Technical Papers, Articles, and Preprints
[2410.15489] Generative AI Agents in Autonomous Machines: A Safety Perspective
https://arxiv.org/abs/2410.15489
Authors: Jabbour, Jason and Reddi, Vijay Janapa
(Sunday, October 20, 2024) “The integration of Generative Artificial Intelligence (AI) into autonomous machines represents a major paradigm shift in how these systems operate and unlocks new solutions to problems once deemed intractable. Although generative AI agents provide unparalleled capabilities, they also have unique safety concerns. These challenges require robust safeguards, especially for autonomous machines that operate in high-stakes environments. This work investigates the evolving safety requirements when generative models are integrated as agents into physical autonomous machines, comparing these to safety considerations in less critical AI applications. We explore the challenges and opportunities to ensure the safe deployment of generative AI-driven autonomous machines. Furthermore, we provide a forward-looking perspective on the future of AI-driven autonomous systems and emphasize the importance of evaluating and communicating safety risks.

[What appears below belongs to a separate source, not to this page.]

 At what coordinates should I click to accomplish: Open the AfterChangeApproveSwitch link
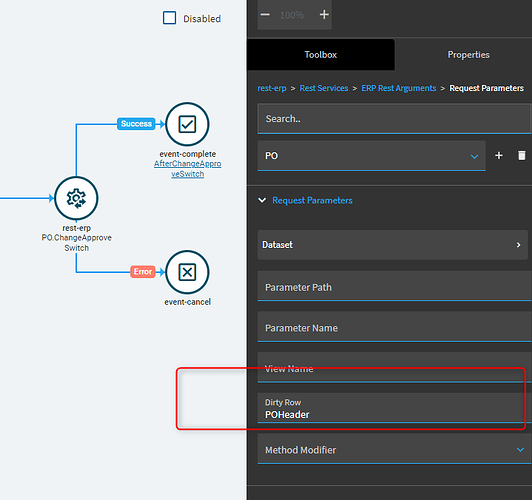click(188, 169)
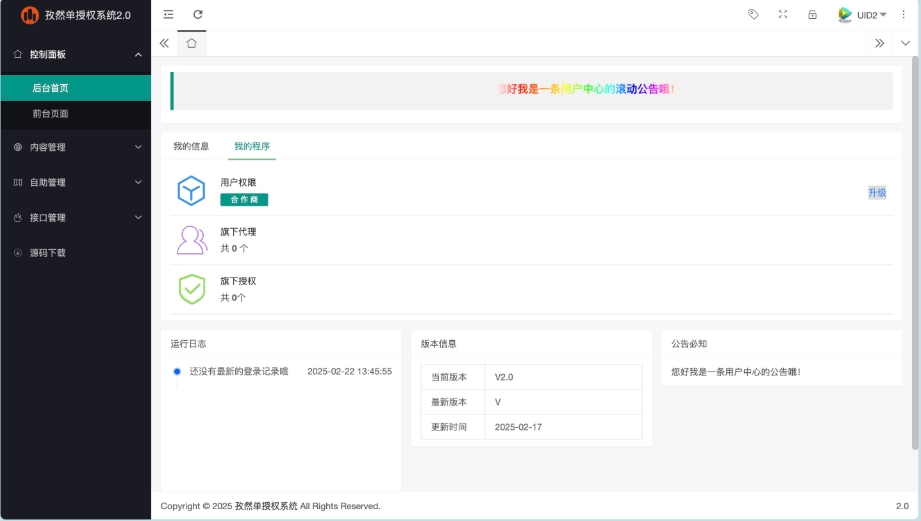
Task: Click the lock screen icon
Action: click(x=812, y=14)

As an important step towards addressing these concerns, we recommend the development and implementation of comprehensive safety scorecards for the use of generative AI technologies in autonomous machines.”
[2410.16128] SMART: Self-learning Meta-strategy Agent for Reasoning Tasks
https://arxiv.org/abs/2410.16128
Authors: Liu, Rongxing; Shridhar, Kumar; Prajapat, Manish; Xia, Patrick; and Sachan, Mrinmaya
(Monday, October 21, 2024) “Tasks requiring deductive reasoning, especially those involving multiple steps, often demand adaptive strategies such as intermediate generation of rationales or programs, as no single approach is universally optimal. While Language Models (LMs) can enhance their outputs through iterative self-refinement and strategy adjustments, they frequently fail to apply the most effective strategy in their first attempt. This inefficiency raises the question: Can LMs learn to select the optimal strategy in the first attempt, without a need for refinement? To address this challenge, we introduce SMART (Self-learning Meta-strategy Agent for Reasoning Tasks), a novel framework that enables LMs to autonomously learn and select the most effective strategies for various reasoning tasks. We model the strategy selection process as a Markov Decision Process and leverage reinforcement learning-driven continuous self-improvement to allow the model to find the suitable strategy to solve a given task. Unlike traditional self-refinement methods that rely on multiple inference passes or external feedback, SMART allows an LM to internalize the outcomes of its own reasoning processes and adjust its strategy accordingly, aiming for correct solutions on the first attempt. Our experiments across various reasoning datasets and with different model architectures demonstrate that SMART significantly enhances the ability of models to choose optimal strategies without external guidance (+15 points on the GSM8K dataset). By achieving higher accuracy with a single inference pass, SMART not only improves performance but also reduces computational costs for refinement-based strategies, paving the way for more efficient and intelligent reasoning in LMs.”